-- Input for this task follows --

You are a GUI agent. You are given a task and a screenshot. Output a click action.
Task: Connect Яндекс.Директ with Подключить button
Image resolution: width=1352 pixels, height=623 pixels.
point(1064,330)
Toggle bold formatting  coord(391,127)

-- Input for this task concluded --
-- Input for this task follows --

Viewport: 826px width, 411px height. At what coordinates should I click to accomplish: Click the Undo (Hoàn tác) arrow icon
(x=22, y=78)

-- Input for this task concluded --
-- Input for this task follows --

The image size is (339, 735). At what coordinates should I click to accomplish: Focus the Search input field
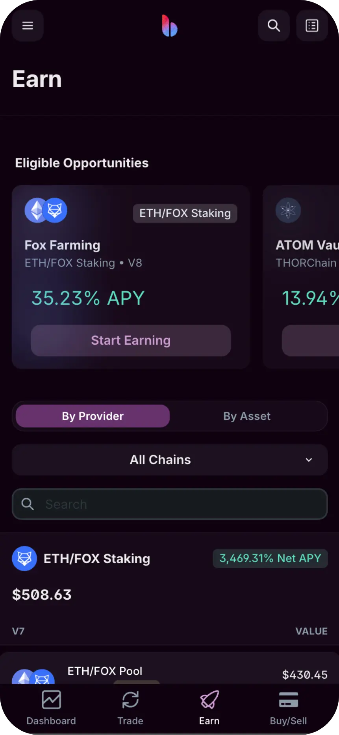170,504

-- Input for this task concluded --

» **Task details**:
There is a line with "You are a GUI" and a line with "Toggle bold formatting" above. Copy exactly those two lines and all lines between them, with nothing else.

» **Reply**:
You are a GUI agent. You are given a task and a screenshot. Output a click action.
Task: Connect Яндекс.Директ with Подключить button
Image resolution: width=1352 pixels, height=623 pixels.
point(1064,330)
Toggle bold formatting  coord(391,127)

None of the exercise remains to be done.